The good news for Amazon is that its Whole Foods acquisition has boosted its online grocery sales. The bad news is that some stores have been lean on some products and produce since the transition and both shoppers and employees are fed up about it, although it now appears the problem may not be of Amazon’s making.

“In 2017, Amazon earned 18% of U.S. online grocery sales, valued at $2 billion, according to Sandy, Utah-based ecommerce solutions firm One Click Retail’s latest report, ‘Amazon Grocery 2017 Review,’” Progressive Grocer reports. And “Whole Foods Market's 365 Everyday Value brand consistently held the No. 2 spot among the retailer's bestselling private labels (AmazonBasics held first place), earning an estimated $11 million in sales between late August, when it began selling through Amazon, and the end of the year.”

Business Insider’s Hayley Petersen, meanwhile, has been leading the reporting on the shortages on the shelves, starting with a piece early last month.

“In interviews with Business Insider and in social-media posts, dozens of shoppers have complained about finding bruised, discolored, tasteless, and rotten produce in Whole Foods stores from California to New York over the past couple of months,” Petersen wrote on Dec. 7. “Shoppers have also reported out-of-stock issues, saying it's impossible to find items that they've been buying at Whole Foods for years, such as frisée, loose carrots, and Brussels sprouts. Several said fruits and vegetables such as avocados are spoiling faster than usual.”

Then, last week, Petersen cited a Barclays research note published last week that confirmed the problems, saying the “out-of-stock issues could be a positive sign for Whole Foods, indicating higher shopper traffic. But the issues are also indicative of lost sales.”
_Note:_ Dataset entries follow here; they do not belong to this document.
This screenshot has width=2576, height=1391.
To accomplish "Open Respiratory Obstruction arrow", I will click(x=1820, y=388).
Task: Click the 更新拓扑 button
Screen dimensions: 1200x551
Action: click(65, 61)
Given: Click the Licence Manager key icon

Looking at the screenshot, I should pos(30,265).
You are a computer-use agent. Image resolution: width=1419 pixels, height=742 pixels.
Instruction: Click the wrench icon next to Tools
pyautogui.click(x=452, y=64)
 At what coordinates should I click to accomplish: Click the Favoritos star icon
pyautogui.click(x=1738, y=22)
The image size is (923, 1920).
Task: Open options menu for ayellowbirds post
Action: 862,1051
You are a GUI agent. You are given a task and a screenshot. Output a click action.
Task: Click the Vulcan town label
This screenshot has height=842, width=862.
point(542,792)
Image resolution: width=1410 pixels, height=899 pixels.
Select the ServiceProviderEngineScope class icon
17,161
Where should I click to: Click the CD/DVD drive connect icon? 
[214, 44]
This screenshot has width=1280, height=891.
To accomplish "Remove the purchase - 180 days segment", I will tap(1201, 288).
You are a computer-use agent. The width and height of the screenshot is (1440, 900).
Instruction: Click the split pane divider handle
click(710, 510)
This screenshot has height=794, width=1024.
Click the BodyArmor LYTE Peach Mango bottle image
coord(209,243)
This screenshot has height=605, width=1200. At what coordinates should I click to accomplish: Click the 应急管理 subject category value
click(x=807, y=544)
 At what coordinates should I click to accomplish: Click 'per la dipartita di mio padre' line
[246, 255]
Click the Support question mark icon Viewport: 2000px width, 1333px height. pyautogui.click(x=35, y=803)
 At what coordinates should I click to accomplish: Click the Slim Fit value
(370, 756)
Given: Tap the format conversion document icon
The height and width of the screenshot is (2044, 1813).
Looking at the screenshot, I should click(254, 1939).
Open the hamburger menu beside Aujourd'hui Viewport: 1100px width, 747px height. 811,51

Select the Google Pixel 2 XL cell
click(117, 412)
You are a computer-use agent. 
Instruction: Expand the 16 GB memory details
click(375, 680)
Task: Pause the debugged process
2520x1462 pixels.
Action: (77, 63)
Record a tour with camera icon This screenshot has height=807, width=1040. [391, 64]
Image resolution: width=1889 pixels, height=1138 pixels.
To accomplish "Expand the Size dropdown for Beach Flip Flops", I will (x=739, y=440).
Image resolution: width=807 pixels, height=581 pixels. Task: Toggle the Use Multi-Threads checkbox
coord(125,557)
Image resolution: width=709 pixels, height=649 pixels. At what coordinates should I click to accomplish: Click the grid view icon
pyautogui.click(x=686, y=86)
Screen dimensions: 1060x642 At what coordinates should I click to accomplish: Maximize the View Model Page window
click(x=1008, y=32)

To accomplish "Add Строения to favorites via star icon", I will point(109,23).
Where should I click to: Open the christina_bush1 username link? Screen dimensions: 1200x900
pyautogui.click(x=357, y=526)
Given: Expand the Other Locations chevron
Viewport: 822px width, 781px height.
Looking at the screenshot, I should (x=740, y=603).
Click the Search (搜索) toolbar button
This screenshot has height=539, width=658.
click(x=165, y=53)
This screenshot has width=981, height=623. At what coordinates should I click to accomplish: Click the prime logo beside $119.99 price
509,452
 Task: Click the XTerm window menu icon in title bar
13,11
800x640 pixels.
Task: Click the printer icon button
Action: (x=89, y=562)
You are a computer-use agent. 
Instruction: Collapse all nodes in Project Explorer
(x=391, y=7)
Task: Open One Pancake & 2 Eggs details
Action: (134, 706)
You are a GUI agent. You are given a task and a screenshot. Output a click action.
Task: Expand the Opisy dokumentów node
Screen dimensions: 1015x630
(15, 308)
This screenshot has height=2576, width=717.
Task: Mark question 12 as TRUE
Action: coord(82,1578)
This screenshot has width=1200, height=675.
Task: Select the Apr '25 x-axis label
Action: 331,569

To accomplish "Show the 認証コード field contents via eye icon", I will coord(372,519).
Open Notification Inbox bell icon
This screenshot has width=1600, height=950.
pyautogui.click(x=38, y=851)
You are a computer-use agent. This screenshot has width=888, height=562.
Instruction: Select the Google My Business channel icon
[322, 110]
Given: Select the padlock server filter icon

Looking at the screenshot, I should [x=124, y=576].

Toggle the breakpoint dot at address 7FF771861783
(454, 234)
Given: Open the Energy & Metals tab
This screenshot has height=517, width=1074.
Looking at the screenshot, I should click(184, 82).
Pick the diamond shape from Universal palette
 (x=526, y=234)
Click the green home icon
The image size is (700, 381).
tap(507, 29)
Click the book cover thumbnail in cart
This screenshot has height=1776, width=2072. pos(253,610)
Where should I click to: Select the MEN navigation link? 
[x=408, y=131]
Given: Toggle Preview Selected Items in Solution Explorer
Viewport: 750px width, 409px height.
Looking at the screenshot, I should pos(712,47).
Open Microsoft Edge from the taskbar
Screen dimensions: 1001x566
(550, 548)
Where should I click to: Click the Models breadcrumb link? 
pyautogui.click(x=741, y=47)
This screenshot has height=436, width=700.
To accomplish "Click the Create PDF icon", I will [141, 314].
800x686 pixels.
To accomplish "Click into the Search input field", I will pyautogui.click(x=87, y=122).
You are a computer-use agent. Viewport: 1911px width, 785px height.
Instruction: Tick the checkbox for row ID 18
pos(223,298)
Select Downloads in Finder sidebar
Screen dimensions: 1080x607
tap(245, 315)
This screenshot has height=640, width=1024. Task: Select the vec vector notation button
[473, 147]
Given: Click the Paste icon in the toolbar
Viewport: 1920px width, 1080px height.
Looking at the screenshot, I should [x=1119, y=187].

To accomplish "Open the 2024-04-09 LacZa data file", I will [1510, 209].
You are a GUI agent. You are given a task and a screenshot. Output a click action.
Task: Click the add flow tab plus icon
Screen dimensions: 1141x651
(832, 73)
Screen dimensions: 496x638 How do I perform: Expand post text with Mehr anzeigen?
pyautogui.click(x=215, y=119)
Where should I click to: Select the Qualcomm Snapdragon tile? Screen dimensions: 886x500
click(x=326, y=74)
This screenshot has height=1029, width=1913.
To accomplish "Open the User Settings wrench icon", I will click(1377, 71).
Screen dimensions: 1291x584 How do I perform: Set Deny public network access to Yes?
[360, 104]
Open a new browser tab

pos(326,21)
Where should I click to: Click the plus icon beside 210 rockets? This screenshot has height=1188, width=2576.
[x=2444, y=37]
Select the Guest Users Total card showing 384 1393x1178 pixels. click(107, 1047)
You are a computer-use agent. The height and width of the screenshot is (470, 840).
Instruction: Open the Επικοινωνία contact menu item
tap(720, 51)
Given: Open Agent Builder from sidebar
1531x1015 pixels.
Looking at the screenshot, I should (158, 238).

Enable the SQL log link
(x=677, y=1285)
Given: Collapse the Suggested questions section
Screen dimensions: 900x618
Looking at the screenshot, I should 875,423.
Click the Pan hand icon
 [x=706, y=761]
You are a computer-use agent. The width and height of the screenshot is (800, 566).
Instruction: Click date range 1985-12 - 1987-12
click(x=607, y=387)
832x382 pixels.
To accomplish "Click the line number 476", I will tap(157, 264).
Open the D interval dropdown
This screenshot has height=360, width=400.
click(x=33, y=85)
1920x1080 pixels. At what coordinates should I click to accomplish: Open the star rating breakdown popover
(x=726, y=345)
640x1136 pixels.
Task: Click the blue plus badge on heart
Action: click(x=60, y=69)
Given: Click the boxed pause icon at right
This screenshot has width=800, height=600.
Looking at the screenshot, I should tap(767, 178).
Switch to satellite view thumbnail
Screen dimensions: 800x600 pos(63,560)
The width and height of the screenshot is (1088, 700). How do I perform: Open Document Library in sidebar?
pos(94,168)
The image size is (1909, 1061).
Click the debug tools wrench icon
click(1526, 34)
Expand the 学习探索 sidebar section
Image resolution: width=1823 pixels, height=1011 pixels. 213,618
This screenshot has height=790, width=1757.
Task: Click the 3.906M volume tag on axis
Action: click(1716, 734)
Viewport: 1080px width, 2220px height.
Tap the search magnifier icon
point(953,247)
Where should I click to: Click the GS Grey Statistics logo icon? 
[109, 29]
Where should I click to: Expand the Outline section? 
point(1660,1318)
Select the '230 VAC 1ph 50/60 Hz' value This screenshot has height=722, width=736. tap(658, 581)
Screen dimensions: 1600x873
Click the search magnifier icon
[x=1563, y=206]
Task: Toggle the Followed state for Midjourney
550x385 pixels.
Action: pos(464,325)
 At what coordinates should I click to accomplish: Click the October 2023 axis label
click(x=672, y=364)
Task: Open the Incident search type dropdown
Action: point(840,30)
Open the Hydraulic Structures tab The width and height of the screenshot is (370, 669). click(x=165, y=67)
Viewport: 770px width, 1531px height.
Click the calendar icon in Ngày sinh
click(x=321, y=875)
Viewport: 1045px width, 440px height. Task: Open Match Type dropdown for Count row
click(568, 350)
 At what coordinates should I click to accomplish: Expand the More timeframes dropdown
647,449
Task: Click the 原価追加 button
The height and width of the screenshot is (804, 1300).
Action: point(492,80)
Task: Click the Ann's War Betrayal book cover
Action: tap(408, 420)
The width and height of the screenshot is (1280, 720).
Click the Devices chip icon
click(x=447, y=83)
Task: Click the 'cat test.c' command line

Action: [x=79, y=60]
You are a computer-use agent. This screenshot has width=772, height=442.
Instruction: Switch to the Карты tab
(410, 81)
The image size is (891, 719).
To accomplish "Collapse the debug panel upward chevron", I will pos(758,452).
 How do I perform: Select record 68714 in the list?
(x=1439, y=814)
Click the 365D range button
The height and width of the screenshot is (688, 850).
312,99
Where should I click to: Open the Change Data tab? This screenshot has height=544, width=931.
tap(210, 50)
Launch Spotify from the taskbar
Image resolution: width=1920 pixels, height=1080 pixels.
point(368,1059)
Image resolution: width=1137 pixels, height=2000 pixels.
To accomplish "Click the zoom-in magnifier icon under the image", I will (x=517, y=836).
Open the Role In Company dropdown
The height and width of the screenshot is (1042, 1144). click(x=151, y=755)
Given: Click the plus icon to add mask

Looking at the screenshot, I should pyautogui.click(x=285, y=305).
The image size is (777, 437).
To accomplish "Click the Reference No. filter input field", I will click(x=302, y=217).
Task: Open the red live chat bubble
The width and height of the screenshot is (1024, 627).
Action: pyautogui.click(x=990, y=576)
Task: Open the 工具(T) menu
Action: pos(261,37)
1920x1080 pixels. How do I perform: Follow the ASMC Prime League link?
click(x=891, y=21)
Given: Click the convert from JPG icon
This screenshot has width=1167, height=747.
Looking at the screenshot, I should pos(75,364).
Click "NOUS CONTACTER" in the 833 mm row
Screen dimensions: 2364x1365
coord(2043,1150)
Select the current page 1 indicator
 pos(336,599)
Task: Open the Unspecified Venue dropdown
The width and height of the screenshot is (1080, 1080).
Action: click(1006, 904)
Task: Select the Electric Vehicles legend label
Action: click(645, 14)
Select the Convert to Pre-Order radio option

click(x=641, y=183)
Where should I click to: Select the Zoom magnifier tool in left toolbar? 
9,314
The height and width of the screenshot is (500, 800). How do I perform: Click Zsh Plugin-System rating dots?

Barclays, to be sure, also had been on Amazon’s case before that. 

After reading and quoting from Petersen’s first piece last month, Observer.com's John Bonazzo got his hands on a Barclay’s analysis “that noted many of the same issues. Barclays analysts visited several northeast Whole Foods on November 20 (the Monday before Thanksgiving) and made some troubling observations,” he writes.

“One of Barclays’ main complaints was that there were boxes thrown around the store — some of them were blocking aisles, and one even blocked the seafood counter.”

Yesterday, based on not-for-attribution discussions with seven Whole Foods employees, ranging from cashiers to managers, Petersen reported that “the problems began before the acquisition. They blame the shortages on a buying system called order-to-shelf that Whole Foods implemented across its stores early last year.”

As good as the system may sound on paper, the execution has been troublesome, as Petersen details, and it has led to widespread morale problems.

Inc.’s “Absurdly Driven” columnist Chris Matyszczyk observes that technology has a way to go before it really understands quixotic human beings — particularly, the way they shop.

“It sounds as if this is a classic use of technology to create efficiency. Yet human beings aren’t (yet) machines. They behave in sporadic, irrational, quite potty ways at times. Suddenly, there will be a communal craving for organic iceberg lettuce from Finland for no good reason whatsoever,” Matyszczyk writes.

“The technology isn't ready for that and the consequence is a denuded produce department. Whole aisles are now Whole Foods deserts.”

Nice quip, but it may be going a bit too far.

Pounding the pavement, the San Francisco Chronicle’s Jenna Lyons found some shoppers who were having problems getting their staples. Karma Quick-Panwala, for example, “walked out of a San Francisco Whole Foods on Thursday without the family’s go-to milk brand. Her husband drinks chai milk just about every morning, she said, and uses milk from the Straus Family Creamery to make it.” Isabelle Beekman noticed a shortage of Clover Milk after Christmas, and spinach has been spotty. Russell Kowick, who has been shopping for others as an Instacart employee for a week, tells his customers to forget about zucchinis or cucumbers.

But all-in-all, Lyons said, the “shelves seemed normally stocked” at the three San Francisco locations she checked out.

“One store leader at Franklin Street, who said employees were not authorized to speak, said that the shortage seemed to mainly affect East Coast locations,” she writes.